DIRECTIONS: Output everything from the start of the records down to the line containing "Enable the Optics", inclusive, reproducing each line verbatim.
[START OF RECORDS FOR THIS EXERCISE]
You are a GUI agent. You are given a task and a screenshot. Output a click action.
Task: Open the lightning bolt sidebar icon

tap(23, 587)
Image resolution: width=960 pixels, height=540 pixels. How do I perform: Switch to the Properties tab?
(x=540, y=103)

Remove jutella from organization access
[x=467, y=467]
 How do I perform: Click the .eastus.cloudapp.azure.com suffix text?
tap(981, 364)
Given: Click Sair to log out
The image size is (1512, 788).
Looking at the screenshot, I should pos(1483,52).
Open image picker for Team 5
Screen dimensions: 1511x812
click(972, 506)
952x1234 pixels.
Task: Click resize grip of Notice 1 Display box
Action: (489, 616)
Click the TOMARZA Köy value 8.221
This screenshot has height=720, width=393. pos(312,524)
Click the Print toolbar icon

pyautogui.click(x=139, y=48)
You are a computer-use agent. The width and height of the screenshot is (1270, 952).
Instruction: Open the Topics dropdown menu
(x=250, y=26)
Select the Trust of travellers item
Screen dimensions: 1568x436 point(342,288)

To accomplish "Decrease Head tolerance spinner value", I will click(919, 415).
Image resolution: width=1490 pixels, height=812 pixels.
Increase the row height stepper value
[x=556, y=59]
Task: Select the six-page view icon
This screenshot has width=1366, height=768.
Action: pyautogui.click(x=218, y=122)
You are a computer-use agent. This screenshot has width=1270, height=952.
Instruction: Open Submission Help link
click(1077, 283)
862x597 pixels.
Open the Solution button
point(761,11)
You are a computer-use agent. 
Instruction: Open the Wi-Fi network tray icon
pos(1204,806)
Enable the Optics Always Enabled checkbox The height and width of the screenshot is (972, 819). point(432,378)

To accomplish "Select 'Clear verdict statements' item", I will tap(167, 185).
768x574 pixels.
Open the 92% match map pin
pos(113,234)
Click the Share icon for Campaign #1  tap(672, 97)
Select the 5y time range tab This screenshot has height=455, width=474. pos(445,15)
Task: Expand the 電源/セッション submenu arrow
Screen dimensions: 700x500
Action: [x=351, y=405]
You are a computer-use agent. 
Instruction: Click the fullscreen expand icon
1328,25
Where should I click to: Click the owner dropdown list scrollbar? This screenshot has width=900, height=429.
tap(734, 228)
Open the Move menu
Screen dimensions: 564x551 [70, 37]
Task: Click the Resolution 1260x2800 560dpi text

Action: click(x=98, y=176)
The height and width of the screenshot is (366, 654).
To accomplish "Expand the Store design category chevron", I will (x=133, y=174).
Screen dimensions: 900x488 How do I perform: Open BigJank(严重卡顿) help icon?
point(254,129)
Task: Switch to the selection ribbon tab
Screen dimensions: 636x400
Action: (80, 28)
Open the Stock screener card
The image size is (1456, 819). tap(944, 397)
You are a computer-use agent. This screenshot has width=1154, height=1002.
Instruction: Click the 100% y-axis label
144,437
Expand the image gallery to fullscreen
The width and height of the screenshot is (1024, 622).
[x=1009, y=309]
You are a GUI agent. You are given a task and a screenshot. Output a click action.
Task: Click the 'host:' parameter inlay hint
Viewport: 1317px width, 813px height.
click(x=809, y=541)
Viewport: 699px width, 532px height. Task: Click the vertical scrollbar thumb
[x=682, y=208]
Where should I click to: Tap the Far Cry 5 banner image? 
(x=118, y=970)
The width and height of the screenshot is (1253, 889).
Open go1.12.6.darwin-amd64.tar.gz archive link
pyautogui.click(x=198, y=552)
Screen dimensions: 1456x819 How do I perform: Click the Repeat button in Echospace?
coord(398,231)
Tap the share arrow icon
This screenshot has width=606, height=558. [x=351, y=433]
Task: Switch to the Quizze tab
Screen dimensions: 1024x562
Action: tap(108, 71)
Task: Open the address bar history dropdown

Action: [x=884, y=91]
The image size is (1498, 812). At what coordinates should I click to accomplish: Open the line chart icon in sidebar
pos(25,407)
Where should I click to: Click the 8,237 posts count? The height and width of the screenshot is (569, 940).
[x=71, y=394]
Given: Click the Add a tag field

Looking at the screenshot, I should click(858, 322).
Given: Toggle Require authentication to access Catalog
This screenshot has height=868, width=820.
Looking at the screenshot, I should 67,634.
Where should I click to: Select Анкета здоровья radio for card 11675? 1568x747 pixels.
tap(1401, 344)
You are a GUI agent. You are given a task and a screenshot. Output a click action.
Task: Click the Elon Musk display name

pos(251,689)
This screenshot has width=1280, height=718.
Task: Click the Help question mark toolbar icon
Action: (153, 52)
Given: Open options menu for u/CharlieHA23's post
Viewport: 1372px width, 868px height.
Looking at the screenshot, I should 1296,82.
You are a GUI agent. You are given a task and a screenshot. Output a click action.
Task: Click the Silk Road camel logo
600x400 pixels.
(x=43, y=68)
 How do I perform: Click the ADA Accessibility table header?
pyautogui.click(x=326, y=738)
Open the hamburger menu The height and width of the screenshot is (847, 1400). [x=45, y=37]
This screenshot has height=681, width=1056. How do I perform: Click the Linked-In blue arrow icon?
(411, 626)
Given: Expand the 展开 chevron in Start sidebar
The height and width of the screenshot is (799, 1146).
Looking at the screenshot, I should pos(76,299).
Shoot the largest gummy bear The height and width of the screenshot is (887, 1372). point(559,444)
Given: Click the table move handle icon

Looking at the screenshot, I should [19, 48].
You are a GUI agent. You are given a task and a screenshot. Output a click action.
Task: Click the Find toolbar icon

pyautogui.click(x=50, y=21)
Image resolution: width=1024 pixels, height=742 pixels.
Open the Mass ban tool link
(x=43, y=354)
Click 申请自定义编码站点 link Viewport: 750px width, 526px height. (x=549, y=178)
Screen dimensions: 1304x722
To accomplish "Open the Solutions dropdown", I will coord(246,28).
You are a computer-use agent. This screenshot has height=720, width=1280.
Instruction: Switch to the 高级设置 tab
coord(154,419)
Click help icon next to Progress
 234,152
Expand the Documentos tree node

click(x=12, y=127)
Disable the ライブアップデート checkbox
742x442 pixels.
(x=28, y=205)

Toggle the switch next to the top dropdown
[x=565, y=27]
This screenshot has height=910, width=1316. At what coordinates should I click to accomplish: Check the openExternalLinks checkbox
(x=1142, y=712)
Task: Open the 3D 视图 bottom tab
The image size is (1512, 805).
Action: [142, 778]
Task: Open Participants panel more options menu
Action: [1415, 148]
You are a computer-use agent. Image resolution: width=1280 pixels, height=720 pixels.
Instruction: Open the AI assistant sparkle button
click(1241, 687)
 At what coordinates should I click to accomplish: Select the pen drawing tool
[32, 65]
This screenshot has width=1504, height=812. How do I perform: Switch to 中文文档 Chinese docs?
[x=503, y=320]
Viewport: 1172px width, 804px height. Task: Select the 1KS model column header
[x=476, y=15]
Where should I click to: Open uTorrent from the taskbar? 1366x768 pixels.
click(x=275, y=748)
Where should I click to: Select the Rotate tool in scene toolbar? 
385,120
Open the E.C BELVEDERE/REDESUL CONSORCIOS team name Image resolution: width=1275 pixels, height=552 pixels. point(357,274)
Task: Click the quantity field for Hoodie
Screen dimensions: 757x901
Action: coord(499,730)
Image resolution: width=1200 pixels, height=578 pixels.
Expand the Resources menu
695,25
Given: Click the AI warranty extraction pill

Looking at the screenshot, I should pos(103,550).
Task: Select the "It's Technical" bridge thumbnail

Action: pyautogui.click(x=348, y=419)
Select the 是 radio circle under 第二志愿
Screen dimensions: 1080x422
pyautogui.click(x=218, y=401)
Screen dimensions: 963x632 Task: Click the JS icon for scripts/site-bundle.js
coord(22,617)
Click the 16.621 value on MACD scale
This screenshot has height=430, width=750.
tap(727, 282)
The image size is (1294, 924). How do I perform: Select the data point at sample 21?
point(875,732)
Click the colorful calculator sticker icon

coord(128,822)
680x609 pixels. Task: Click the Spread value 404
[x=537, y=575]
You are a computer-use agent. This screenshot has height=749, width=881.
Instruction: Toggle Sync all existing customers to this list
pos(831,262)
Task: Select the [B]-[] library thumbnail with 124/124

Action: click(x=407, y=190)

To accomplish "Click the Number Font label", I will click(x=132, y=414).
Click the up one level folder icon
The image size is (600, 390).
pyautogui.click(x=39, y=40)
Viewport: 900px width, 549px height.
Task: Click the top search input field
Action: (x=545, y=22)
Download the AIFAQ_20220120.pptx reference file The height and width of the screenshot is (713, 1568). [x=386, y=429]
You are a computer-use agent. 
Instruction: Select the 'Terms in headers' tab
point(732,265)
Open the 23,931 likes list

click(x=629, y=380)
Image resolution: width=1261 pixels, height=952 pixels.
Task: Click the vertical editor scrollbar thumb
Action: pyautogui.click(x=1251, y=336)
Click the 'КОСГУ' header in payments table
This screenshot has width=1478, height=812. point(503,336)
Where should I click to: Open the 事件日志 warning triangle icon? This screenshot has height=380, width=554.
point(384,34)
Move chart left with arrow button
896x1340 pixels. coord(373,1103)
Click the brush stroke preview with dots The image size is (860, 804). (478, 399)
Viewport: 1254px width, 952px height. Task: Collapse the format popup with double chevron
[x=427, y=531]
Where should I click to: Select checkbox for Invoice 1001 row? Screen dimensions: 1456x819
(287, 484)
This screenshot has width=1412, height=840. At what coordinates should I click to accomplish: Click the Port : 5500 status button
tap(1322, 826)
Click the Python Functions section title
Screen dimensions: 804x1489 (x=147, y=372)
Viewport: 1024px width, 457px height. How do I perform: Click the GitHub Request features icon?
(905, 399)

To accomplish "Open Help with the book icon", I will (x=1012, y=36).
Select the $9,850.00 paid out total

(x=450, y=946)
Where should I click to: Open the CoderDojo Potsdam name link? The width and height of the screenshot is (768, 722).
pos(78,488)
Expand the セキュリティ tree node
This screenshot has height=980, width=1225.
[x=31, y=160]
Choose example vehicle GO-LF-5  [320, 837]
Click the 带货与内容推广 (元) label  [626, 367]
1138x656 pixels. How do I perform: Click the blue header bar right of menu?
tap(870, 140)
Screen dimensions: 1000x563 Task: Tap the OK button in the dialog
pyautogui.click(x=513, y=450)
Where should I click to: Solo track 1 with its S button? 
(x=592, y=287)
[END OF RECORDS FOR THIS EXERCISE]
THE RESPONSE:
You are a GUI agent. You are given a task and a screenshot. Output a click action.
Task: Open the lightning bolt sidebar icon

tap(23, 587)
Image resolution: width=960 pixels, height=540 pixels. How do I perform: Switch to the Properties tab?
(x=540, y=103)

Remove jutella from organization access
[x=467, y=467]
 How do I perform: Click the .eastus.cloudapp.azure.com suffix text?
tap(981, 364)
Given: Click Sair to log out
The image size is (1512, 788).
Looking at the screenshot, I should pos(1483,52).
Open image picker for Team 5
Screen dimensions: 1511x812
click(972, 506)
952x1234 pixels.
Task: Click resize grip of Notice 1 Display box
Action: (489, 616)
Click the TOMARZA Köy value 8.221
This screenshot has height=720, width=393. pos(312,524)
Click the Print toolbar icon

pyautogui.click(x=139, y=48)
You are a computer-use agent. The width and height of the screenshot is (1270, 952).
Instruction: Open the Topics dropdown menu
(x=250, y=26)
Select the Trust of travellers item
Screen dimensions: 1568x436 point(342,288)

To accomplish "Decrease Head tolerance spinner value", I will click(919, 415).
Image resolution: width=1490 pixels, height=812 pixels.
Increase the row height stepper value
[x=556, y=59]
Task: Select the six-page view icon
This screenshot has width=1366, height=768.
Action: pyautogui.click(x=218, y=122)
You are a computer-use agent. This screenshot has width=1270, height=952.
Instruction: Open Submission Help link
click(1077, 283)
862x597 pixels.
Open the Solution button
point(761,11)
You are a computer-use agent. 
Instruction: Open the Wi-Fi network tray icon
pos(1204,806)
Enable the Optics Always Enabled checkbox The height and width of the screenshot is (972, 819). point(432,378)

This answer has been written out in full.